Lo anterior remite a una pregunta más general acerca del papel de la observación en las sociedades contemporáneas, o al menos las democracias liberales. Nuestra sociedad (lo sabemos desde Foucault) vive intensamente preocupada de sus habitantes, y registra sus preferencias, actividades y creencias con lujo de detalle. Esa peculiar transparencia, ese peculiar saber de sí mismo, se ha vuelto indispensable para procurar el bienestar individual. Pero sus consecuencias exceden el plano material: también es la fuente de una mentalidad específica, una manera subjetiva de interpretar las cosas.

Esa mentalidad, especialmente notoria en quienes se dedican profesionalmente a las ciencias sociales, es obsesiva con los defectos de la sociedad. O más bien, con la enorme brecha que media entre los ideales normativos de la sociedad contemporánea (cohesión, equidad, autonomía, distribución del poder) y su facticidad, su realidad bruta (desintegración, desigualdad, coacción, concentración del poder). Los “poderosos” y el “abuso” quedan paulatinamente descubiertos frente a la mirada que los escudriña.

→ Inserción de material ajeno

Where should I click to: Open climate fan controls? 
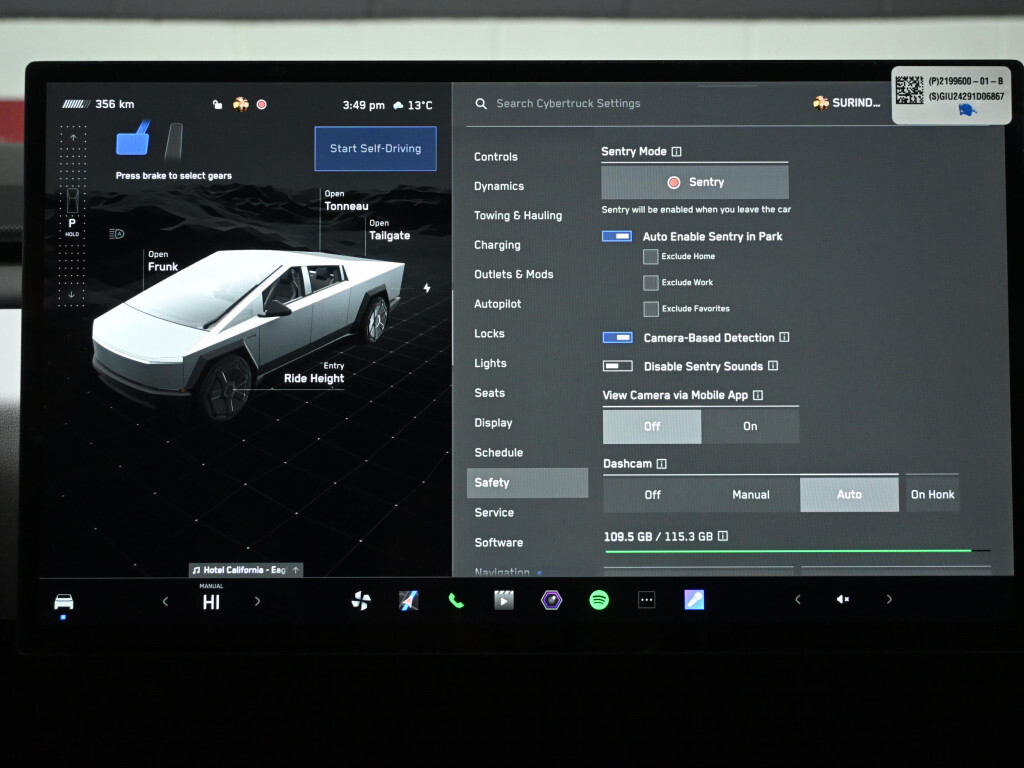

Pero la democracia liberal burguesa, cuyos defectos mejor hemos llegado a conocer, es al mismo tiempo una de las sociedades más cómodas, pacíficas y estables de los últimos siglos. Y su legitimación es tal que muchos ven (ilusoriamente) en ella el “fin de la historia”, el punto tras el cual ya no quedan desacuerdos ideológicos sobre cómo vivir. La pregunta, entonces, es cómo conciliar nuestra adhesión, fuerte pero contingente, a las formas liberales con la sensación de malestar y decepción. En Chile, el PNUD notó tempranamente esta tensión durante los 90, formulándola como la diferencia entre (dis)conformidad social y satisfacción individual.

Y lo problemático es que nuestra capacidad de observar no puede ayudarnos a resolver el problema, a superar esa tensión. Aquel cuya mirada todo lo atraviesa, decía C.S. Lewis, no ve nada. Necesitamos otra clase de juicio, un juicio histórico o político, una interpretación global, que nos permita sopesar y poner en perspectiva las frustraciones de la sociedad contemporánea frente a las metas que sí ha logrado, sabiendo que la tensión nunca se resolverá del todo. El desprestigio de la tradición ensayística en la academia es un ejemplo muy sintomático de esta carencia. Formular esa narrativa es un ejercicio difícil y delicado, y no tiene mucha capacidad de dejarnos satisfechos. Pero quizá es lo mejor que se puede hacer en un mundo que nunca había conocido tan bien sus límites.